Work instructions -> With the string "link" as the filter, copy each matching line from the records.
Task input: Begin
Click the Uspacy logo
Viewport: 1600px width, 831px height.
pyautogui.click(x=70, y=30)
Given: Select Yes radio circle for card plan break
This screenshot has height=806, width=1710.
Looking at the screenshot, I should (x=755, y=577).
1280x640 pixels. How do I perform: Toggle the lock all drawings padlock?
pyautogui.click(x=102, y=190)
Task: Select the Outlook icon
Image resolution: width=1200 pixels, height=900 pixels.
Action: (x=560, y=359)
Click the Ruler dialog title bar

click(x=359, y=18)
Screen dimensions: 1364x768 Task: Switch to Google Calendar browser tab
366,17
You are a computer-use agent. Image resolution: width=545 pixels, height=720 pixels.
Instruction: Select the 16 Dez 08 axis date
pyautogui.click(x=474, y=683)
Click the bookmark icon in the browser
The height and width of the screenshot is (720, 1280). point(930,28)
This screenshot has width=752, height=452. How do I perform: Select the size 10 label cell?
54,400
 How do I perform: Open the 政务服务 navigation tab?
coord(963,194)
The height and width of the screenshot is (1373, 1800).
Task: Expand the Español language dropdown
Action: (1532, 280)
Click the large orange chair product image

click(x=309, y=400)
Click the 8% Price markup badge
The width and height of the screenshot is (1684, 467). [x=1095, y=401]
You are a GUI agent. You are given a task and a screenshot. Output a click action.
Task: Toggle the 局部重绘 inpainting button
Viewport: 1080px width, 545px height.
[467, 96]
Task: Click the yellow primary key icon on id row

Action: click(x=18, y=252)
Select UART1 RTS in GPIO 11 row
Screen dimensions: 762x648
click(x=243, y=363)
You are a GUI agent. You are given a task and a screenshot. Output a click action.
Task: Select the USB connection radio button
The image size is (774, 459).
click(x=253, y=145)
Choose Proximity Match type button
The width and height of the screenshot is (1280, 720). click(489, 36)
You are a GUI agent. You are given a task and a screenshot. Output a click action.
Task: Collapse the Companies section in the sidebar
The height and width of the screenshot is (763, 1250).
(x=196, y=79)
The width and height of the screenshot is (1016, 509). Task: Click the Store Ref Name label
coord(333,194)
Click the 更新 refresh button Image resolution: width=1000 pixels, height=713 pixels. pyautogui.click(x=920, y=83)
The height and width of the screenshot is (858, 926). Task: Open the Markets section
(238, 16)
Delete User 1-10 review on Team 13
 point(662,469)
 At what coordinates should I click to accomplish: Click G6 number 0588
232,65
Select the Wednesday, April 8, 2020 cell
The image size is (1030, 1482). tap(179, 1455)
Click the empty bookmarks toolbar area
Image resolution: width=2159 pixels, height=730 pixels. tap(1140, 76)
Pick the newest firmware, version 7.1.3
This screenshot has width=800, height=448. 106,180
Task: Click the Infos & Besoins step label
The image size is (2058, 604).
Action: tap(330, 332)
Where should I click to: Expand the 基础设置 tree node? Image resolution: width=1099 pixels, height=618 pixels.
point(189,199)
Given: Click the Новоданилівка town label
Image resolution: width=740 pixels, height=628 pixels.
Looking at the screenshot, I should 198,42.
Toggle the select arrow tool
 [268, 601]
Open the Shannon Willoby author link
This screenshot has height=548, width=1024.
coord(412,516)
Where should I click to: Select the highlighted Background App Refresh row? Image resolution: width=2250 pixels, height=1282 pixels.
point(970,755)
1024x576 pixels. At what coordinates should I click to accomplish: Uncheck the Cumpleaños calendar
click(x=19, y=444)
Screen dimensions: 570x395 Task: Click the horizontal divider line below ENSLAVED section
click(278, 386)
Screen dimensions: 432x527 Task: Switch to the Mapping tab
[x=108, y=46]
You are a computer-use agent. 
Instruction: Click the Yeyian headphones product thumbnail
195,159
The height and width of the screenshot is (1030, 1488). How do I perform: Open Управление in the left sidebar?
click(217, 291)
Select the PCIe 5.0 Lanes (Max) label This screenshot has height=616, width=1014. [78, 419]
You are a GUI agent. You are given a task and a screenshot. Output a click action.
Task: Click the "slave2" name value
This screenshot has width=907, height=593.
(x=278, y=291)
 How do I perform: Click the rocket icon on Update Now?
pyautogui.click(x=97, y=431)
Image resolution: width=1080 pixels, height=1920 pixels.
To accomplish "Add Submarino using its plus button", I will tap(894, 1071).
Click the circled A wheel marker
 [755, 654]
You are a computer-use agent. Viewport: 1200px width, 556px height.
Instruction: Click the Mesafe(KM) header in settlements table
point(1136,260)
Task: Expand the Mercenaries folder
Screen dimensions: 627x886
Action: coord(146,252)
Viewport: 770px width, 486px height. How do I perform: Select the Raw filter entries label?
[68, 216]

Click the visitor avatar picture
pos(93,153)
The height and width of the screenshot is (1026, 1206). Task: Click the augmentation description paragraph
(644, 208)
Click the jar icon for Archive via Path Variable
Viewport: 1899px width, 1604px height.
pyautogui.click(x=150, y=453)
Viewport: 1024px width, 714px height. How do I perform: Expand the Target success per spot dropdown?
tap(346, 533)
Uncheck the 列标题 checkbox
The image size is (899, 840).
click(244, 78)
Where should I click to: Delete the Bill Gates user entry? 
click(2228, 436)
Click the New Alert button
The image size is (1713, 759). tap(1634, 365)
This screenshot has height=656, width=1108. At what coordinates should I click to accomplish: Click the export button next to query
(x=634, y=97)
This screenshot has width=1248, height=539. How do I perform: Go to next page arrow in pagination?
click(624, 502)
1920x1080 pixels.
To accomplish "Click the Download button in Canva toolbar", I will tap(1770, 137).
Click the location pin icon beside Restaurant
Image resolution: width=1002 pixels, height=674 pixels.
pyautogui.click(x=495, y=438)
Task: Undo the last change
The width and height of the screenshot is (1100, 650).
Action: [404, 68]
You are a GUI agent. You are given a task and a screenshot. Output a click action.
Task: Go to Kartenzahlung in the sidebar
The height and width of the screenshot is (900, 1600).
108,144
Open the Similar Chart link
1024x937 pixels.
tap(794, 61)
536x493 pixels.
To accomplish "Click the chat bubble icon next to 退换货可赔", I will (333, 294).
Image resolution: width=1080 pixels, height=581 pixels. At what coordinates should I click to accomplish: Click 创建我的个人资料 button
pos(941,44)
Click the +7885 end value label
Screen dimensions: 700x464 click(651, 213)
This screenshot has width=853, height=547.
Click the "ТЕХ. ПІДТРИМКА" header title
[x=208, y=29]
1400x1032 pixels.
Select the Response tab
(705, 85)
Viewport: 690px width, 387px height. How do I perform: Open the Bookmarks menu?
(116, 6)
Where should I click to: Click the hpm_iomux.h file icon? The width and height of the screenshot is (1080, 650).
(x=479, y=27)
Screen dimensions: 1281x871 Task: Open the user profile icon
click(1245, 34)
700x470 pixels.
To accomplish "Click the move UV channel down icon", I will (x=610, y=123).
Task input: End
Problem solution ->
Open the Shannon Willoby author link
Open the Similar Chart link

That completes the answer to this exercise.